#### Do this
Starting at the line that contains "This screenshot has width=800, height=601." and ending with the last of the entries below, give those lines again with "Save" switched to "Open" and everything else unchanged. Leave the pictures out of your answer.

..............................

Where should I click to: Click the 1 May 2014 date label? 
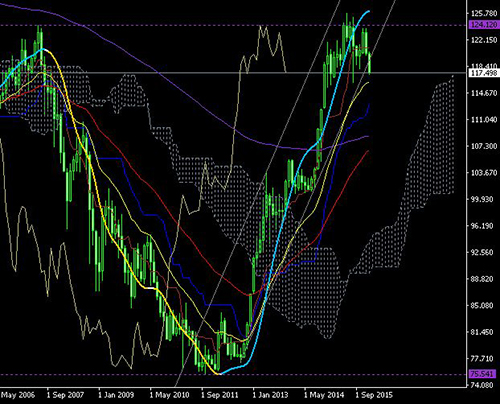[324, 395]
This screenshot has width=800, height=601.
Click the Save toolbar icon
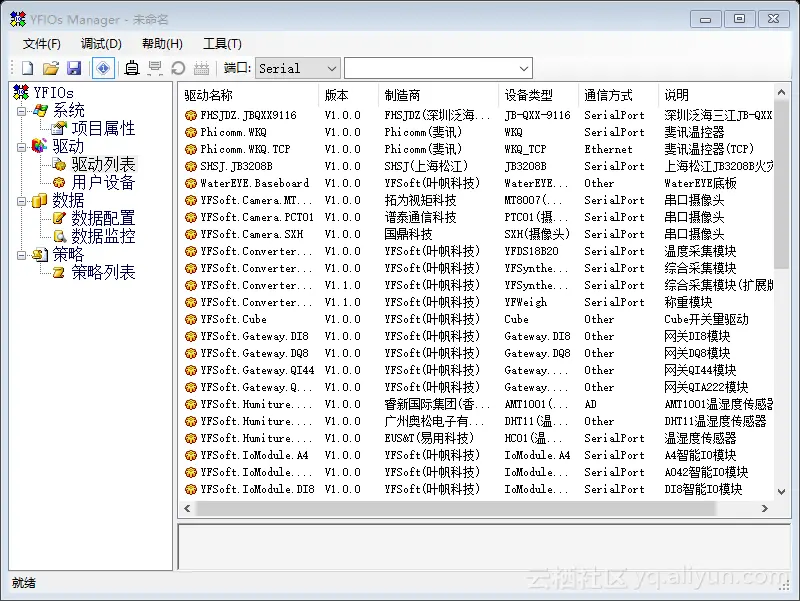click(x=75, y=68)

..............................

#### Answer to this problem
This screenshot has width=800, height=601.
Click the Open toolbar icon
click(x=75, y=68)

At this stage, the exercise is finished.